A new report from the Government Accountability Office raises concerns about U.S. Customs and Border Protection’s management of its Customs Trade Partnership Against Terrorism supply chain security program. The review found that while CTPAT participants have been involved in only a small fraction of overall cargo‑related security incidents, gaps in data collection, investigation practices, and statutory compliance undermine the program’s effectiveness.
The GAO found that between fiscal years 2020 and 2024 about four percent of CTPAT participants were involved in one or more security incidents in the cargo supply chain. Drug‑related incidents were the most common, accounting for 49 percent of cases involving participants. Air and sea carriers, while representing less than one percent of CTPAT’s membership, accounted for the largest share of incidents involving program participants.
However, the GAO found that CTPAT’s incident data are incomplete, inconsistent, and prone to duplication, largely due to manual data entry, missing information from field offices, and the exclusion of self‑reported incidents. In some cases, incident logs included misspelled port locations, incomplete commodity descriptions, or inconsistent categorizations, limiting CBP’s ability to identify trends or assess risk accurately.
Enforcement and investigative practices showed shortfalls as well, the report said. Although CTPAT guidance requires a post‑incident analysis for every participant involved in a security incident, CBP conducted only 35 such analyses during the five‑year period, or less than two percent of incidents involving CTPAT members. The GAO identified multiple cases in which CBP chose not to investigate or take enforcement action without documenting the rationale. In one example, a participant involved in a 2021 prescription drug seizure was not investigated and went on to be linked to dozens of additional incidents before being suspended two years later.

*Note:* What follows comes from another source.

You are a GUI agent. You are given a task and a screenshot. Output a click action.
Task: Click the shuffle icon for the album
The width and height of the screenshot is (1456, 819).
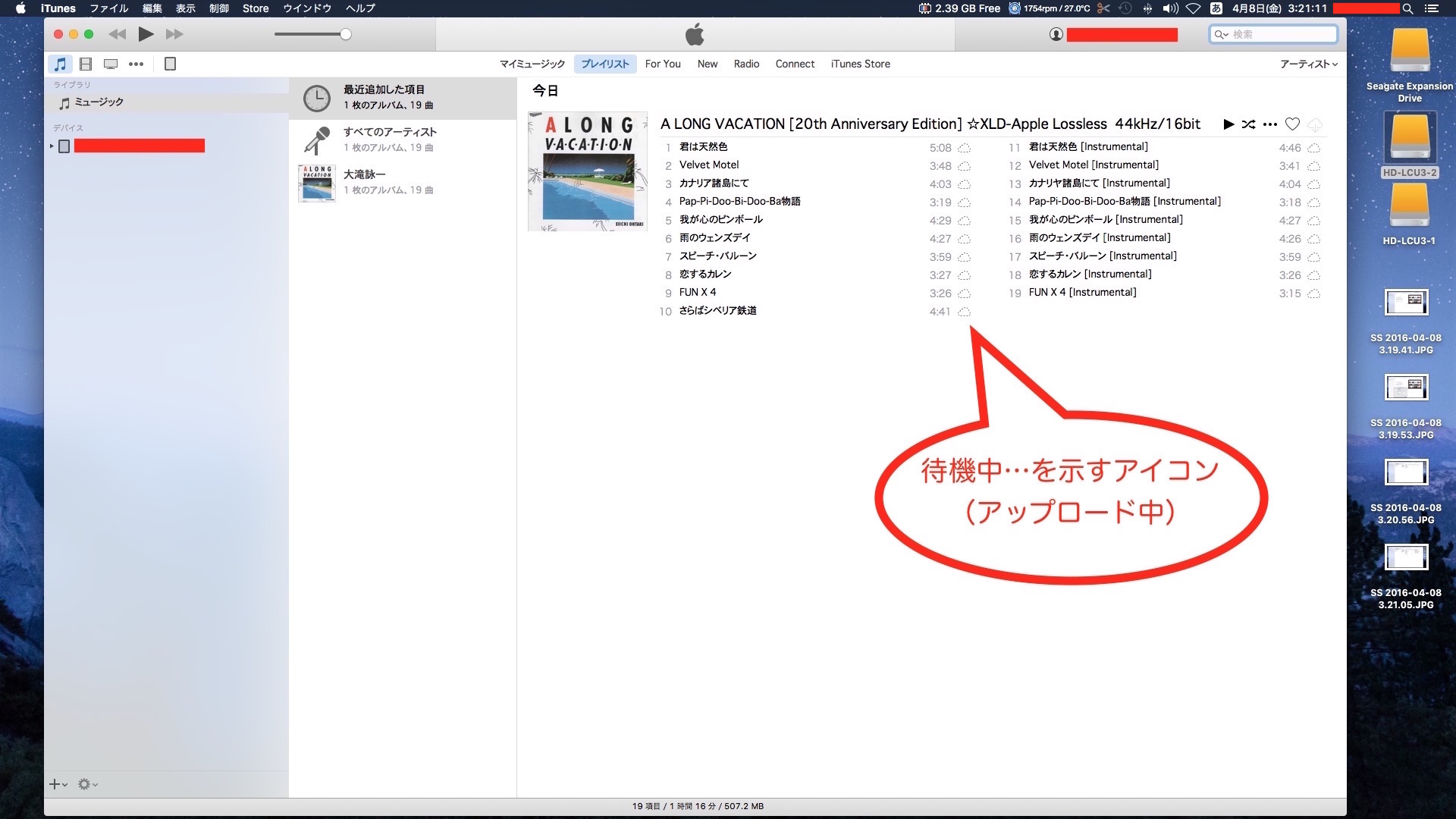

The report also found that (1) CBP’s enforcement data is unreliable, with incomplete entries, inconsistent location data, missing records, and as many as 18 percent of enforcement records appearing to be duplicates, and (2) while some participants involved in security incidents are suspended and removed from the program, CBP does not have clear, documented criteria to determine appropriate enforcement actions against such participants.
Beyond data and enforcement issues, the GAO said, CBP has not met several statutory requirements under the SAFE Port Act. Among other things, the agency has not conducted annual reviews of CTPAT minimum security criteria, lacks an annual workload resource plan for the program, and has not published a CTPAT‑specific five‑year strategic plan since 2004.
The GAO recommended a number of remedial steps, including developing controls to ensure complete incident data, updating investigation and enforcement guidance, fixing enforcement data integrity problems, creating a formal mechanism for annual reviews of minimum security criteria, establishing an annual workload plan, and producing a five‑year strategic plan.